▶ [SUPPLIED PASSAGE]
The brown belt leather coordinates to his brown leather cowboy boots, naturally appointed with spurs for riding.
After his friendly rival Scott Crossfield’s November 1953 flight that breaks Yeager’s own record by flying at twice the speed of sound, we follow Yeager from newsreel footage congratulating Crossfield to consulting with Dr. Jack Daniels back at Pancho’s. (Just weeks later, a determined Yeager would reclaim his status as “the fastest man alive” by flying at a new record speed of Mach 2.44.)
Recently promoted up the chain to Major and now Lieutenant Colonel, Yeager wears his USAAF (now Air Force) flight jacket, complete with his rank insignia embroidered on his epaulet patches and his name-and-rank badge sewn over his left breast, though the rest of his attire is consistent with his civilian apparel. He wears another plaid shirt, though with a traditional button-up front instead of snaps, checked in a brown, navy, and white tartan plaid with a narrow spread collar, front placket, and button cuffs. His khaki trousers and belt appear to be the same as he had worn six years earlier.
By the summer of 1961, the U.S. was entering a new era of aeronautics as the newly inaugurated President John F. Kennedy was prioritizing the Space Race, Alan Shepard became the first American in space during the Mercury-Redstone 3 mission, and—perhaps most critically—Pancho’s Happy Bottom Riding Club had been destroyed by fire for nearly a decade. (The actual fire had been November 13, 1953, a week before Crossfield’s flight, but The Right Stuff depicts it during the early 1960s.)
While the world around him launches into orbit, the Yeagers ride out to the charred structure, where Glennis reflects on the complicated mix of anxiety and pride that she had felt about her husband’s risky career… and her hope that he won’t become tangled in nostalgia as his career comes to an end. “You know, I’m a fearless man, but I’m scared to death of you,” Chuck deadpans. “Oh, no you’re not… but you oughta be,” she responds before embracing him.

▶ [COLLECTED MATERIAL]
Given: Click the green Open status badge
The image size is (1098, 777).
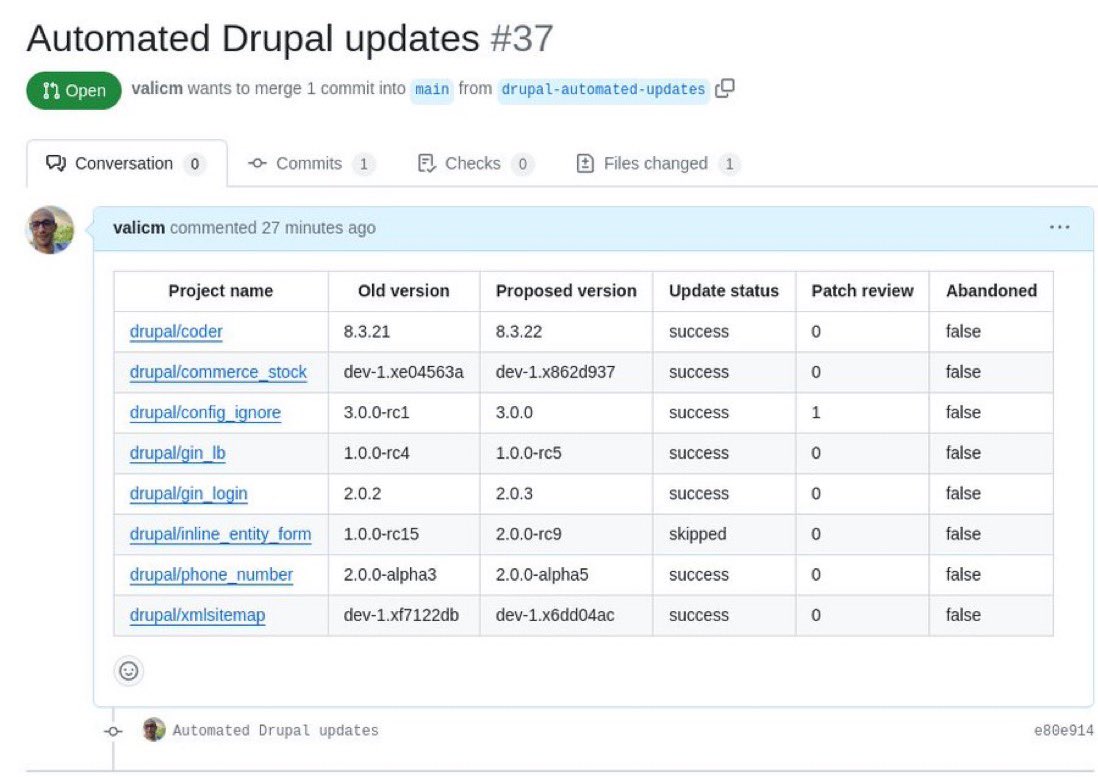Looking at the screenshot, I should point(74,90).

▶ [EXERCISE INSTRUCTIONS]
a: In the passage on Chuck Yeager in The Right Stuff, could you pull out the stretch that begins at the words "Recently promoted up" and stops after "six years earlier.", copied word for word?
b: Can you write what comes next in the passage on Chuck Yeager in The Right Stuff, picking up right after its final sentence?

▶ [ANSWERS PROVIDED]
a:
Recently promoted up the chain to Major and now Lieutenant Colonel, Yeager wears his USAAF (now Air Force) flight jacket, complete with his rank insignia embroidered on his epaulet patches and his name-and-rank badge sewn over his left breast, though the rest of his attire is consistent with his civilian apparel. He wears another plaid shirt, though with a traditional button-up front instead of snaps, checked in a brown, navy, and white tartan plaid with a narrow spread collar, front placket, and button cuffs. His khaki trousers and belt appear to be the same as he had worn six years earlier.

b:
Yeager again wears his unmarked civilian flight jacket, showing considerable patina after decades of wear. His twill flannel shirt is checked in a rich red, green, and ecru tartan plaid, styled with a long point collar, front placket with pearl snaps, and two chest pockets with pointed snap-down flaps. As found on many Western-styled shirts, the top button is a traditional sew-through button rather than a snap.
Rather than his mil-spec khakis, he’s dressed more for Western riding in his dark indigo denim Levi’s 501 jeans, identifiable by the signature “red tab” on the back-right patch pocket. He wears a wider brown leather belt with a tall rectangular gold-finished single-prong buckle.
Through the movie, Yeager wears a stainless steel chronograph on what appears to be a matching expanding “twist-o-flex” bracelet. Designed for tracking speed, the watch has a complicated beige dial with gold numeric hour indices and two sub-registers at the 3 and 9 o’clock positions.
The real Chuck Yeager wore Rolex watches throughout his career, including the Rolex Oyster on his wrist when he broke the sound barrier in 1947. You can read more about Yeager’s long association with Rolex watches at Jake’s Rolex World, which includes such insights as Rolex stating that Yeager had actually advised and influenced some of their watch designs, possibly including the venerable GMT Master that he had started wearing in the late ’50s.
What to Imbibe
October 14 was a Tuesday. On Sunday evening, October 12, Chuck Yeager dropped in at Pancho’s, along with his wife. She was a brunette named Glennis, whom he had met in California while he was in training, and she was such a number, so striking, he had the inscription “Glamorous Glennis” written on the nose of his P-51 in Europe and, just a few weeks back, on the X-1 itself. Yeager didn’t go to Pancho’s and knock back a few because two days later the big test was coming up. Nor did he knock back a few because it was the weekend. No, he knocked back a few because night had come and he was a pilot at Muroc. In keeping with the military tradition of Flying & Drinking, that was what you did, for no other reason than that the sun had gone down. You went to Pancho’s and knocked back a few and listened to the screen doors banging and to other aviators torturing the piano and the nation’s repertoire of Familiar Favorites and to lonesome mouse-turd strangers wandering in through the banging doors and to Pancho classifying the whole bunch of them as old bastards and miserable peckerwoods. That was what you did if you were a pilot at Muroc and the sun went down.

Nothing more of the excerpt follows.